§ **Written instruction**
Copy the listing below line for line, leaving out the pictures.

Records for locating displayed items:
[start]
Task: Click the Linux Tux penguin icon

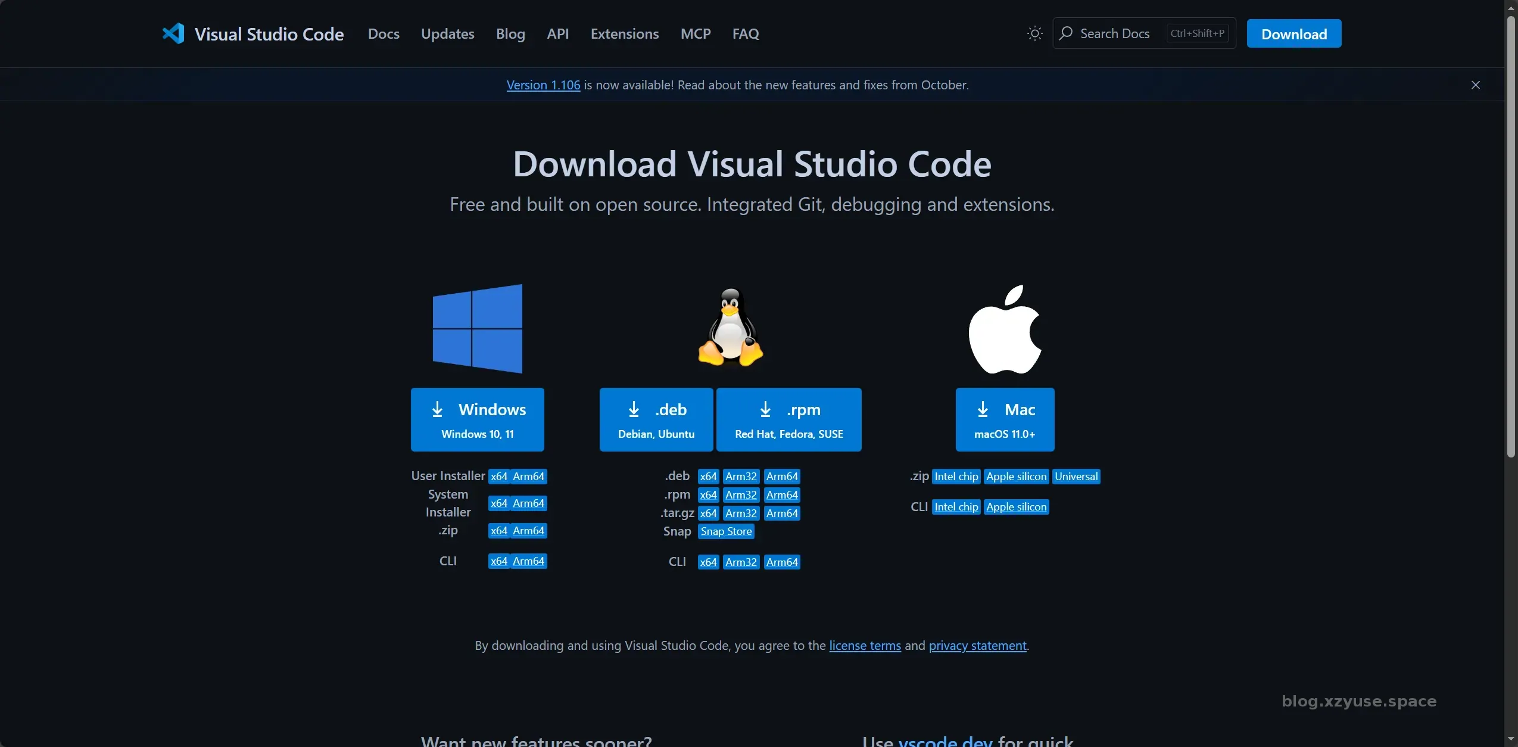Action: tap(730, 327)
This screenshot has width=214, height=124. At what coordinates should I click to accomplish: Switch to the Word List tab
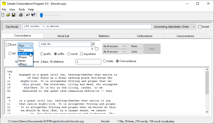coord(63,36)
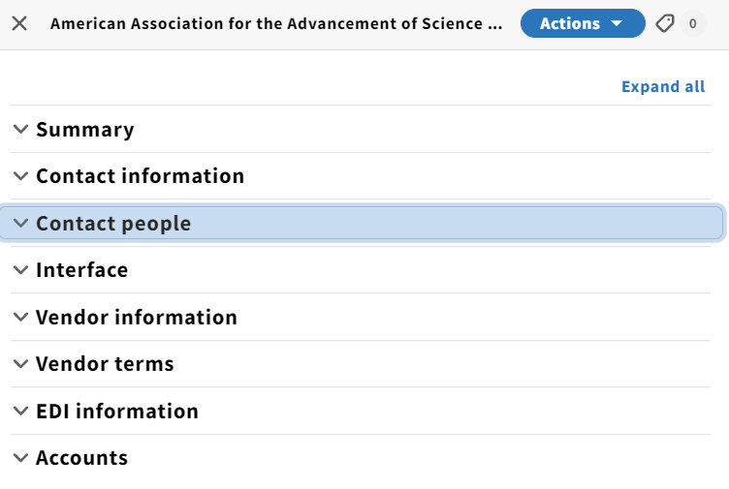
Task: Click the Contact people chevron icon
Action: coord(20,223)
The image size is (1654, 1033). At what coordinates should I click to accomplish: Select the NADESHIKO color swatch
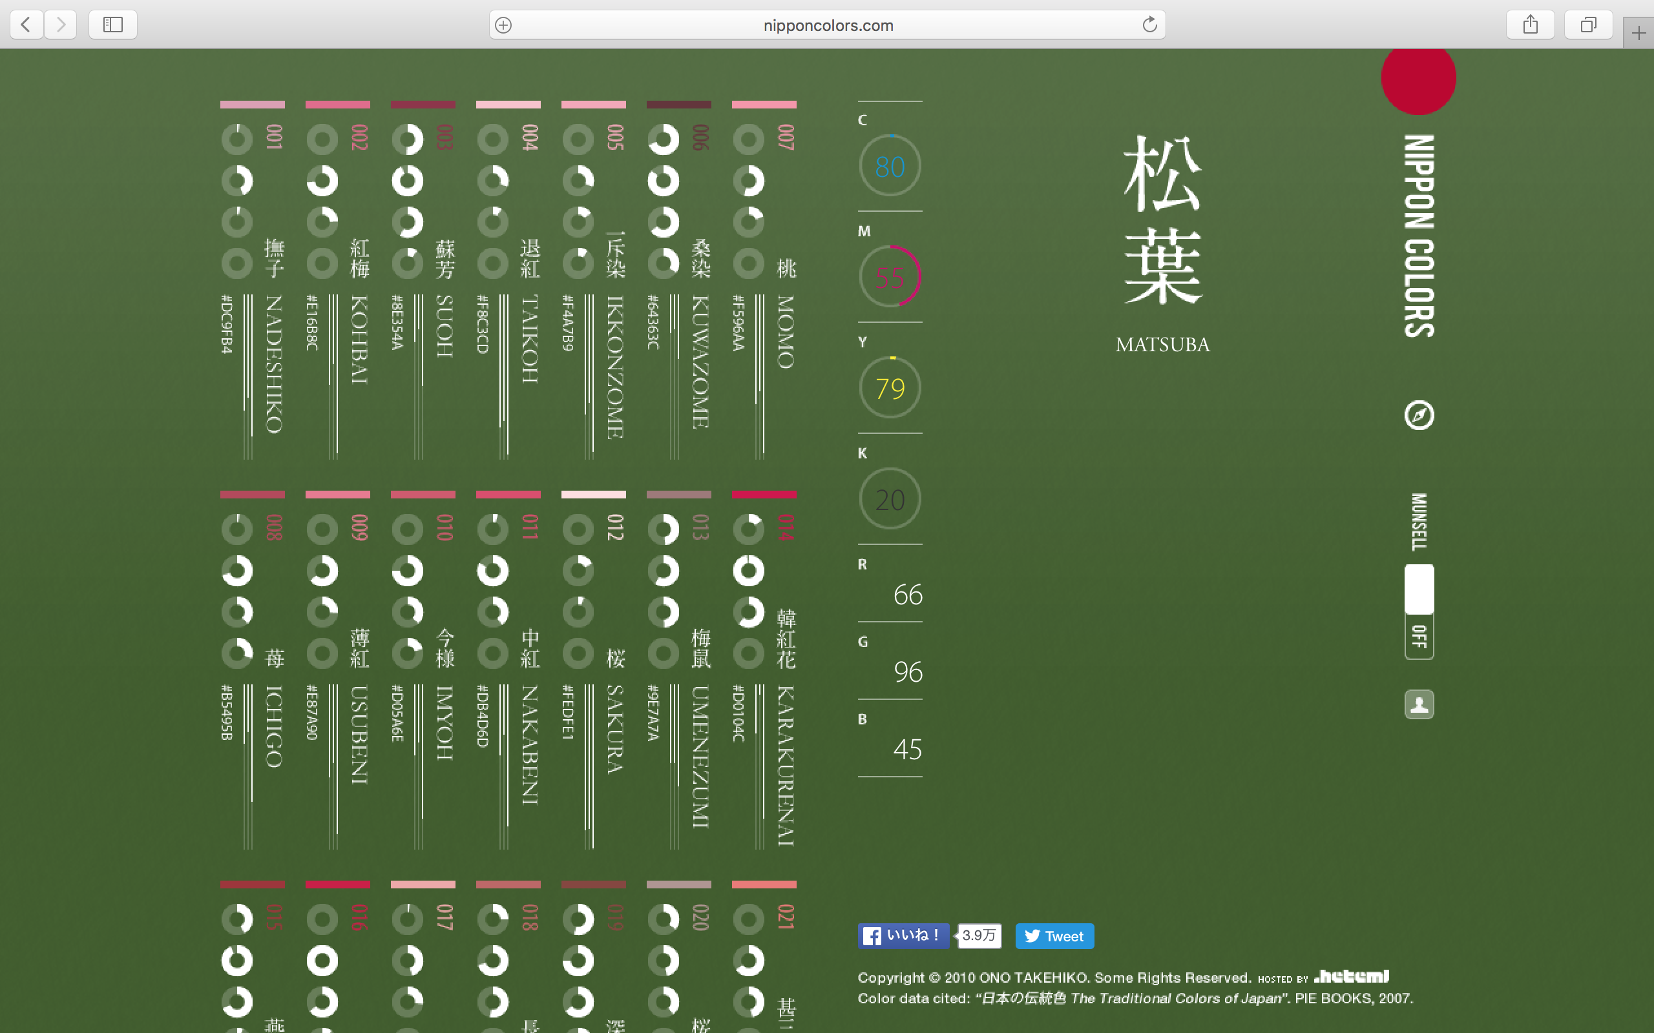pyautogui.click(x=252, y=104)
[end]
§ **Written solution**
Task: Click the Linux Tux penguin icon

Action: tap(730, 327)
This screenshot has width=214, height=124. At what coordinates should I click to accomplish: Switch to the Word List tab
coord(63,36)
Task: Click the Contact people chevron icon
Action: coord(20,223)
The image size is (1654, 1033). At what coordinates should I click to accomplish: Select the NADESHIKO color swatch
pyautogui.click(x=252, y=104)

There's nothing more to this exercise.